In Sorrow Shalt Thou Bring Forth Children

This little narrative describes opposition to the use of chloroform to ease the pain of delivery based on the divine decree that childbirth was to be painful. If it’s true, it’s one for the “stranger than fiction” file. I’ll try to run down more on it over the week. In the meantime, I see no author explicitly listed on the site I took it from, but the URL is here:

James Young Simpson, professor of midwifery at Edinburgh University, had become dissatisfied with ether in obstetric cases. He had found the heavy bottles difficult to carry up the many steps of the tenement blocks where his patients waited. He was also worried that the newly invented gas light might cause the ether to explode.

Simpson decided to try chloroform, which had been discovered virtually simultaneously in the US, France and Germany in 1831/2. In 1847, after experimenting on himself and his friends, Simpson thought the results so good that, within a week, he gave it to about 30 of his patients.

He later commented that, with chloroform, ‘the natural process [of childbirth] goes on with more regularity when not under the influence of the will of the patient.’

However, when the news got out, Simpson faced an uproar. Straitlaced physicians claimed that pain in labour was a biological necessity. Scottish churchmen cried: ‘Heresy!’ – for had not God told Eve, ‘In sorrow thou shalt bring forth children’?

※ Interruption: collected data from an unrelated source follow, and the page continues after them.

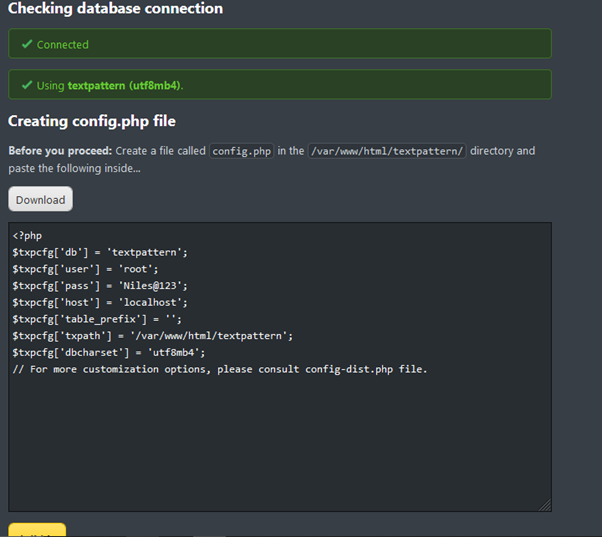Click the $txpcfg['txpath'] line in textarea
The width and height of the screenshot is (602, 537).
pyautogui.click(x=152, y=335)
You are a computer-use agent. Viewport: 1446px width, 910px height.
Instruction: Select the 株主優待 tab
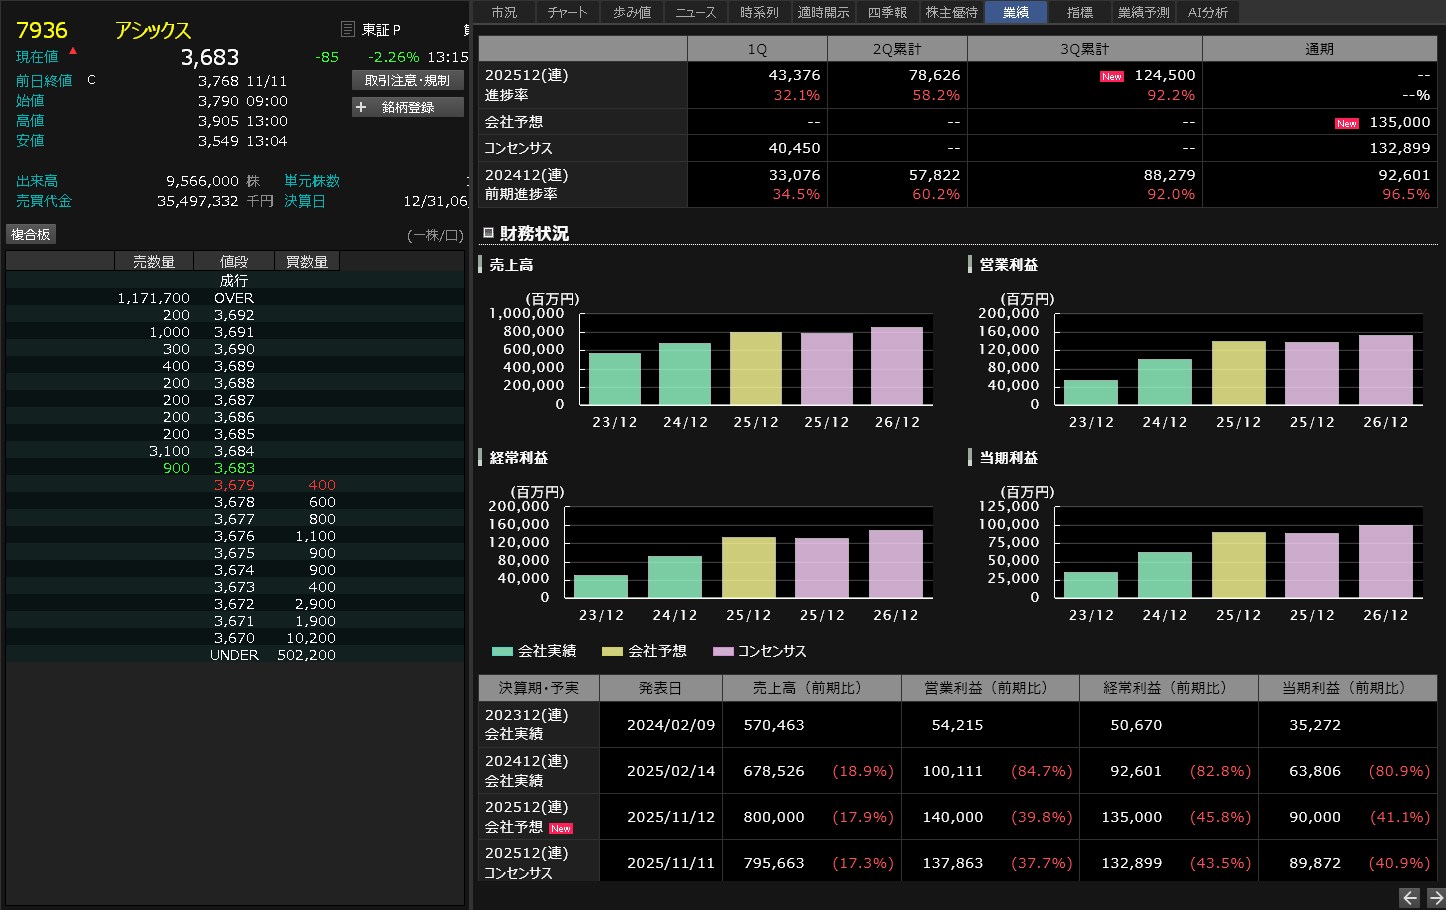click(951, 12)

Although Simpson continued to use chloroform, the outcry did not die down until 1853 – the year that Queen Victoria (1819-1901) consented to have chloroform for the birth of her seventh child Prince Leopold. By the time she had the volatile liquid for her last confinement in 1857, the anaesthetic’s position in obstetrics was secure. It would be more than a century before nitrous oxide, pethidine and, later, ‘natural’ childbirth came into vogue.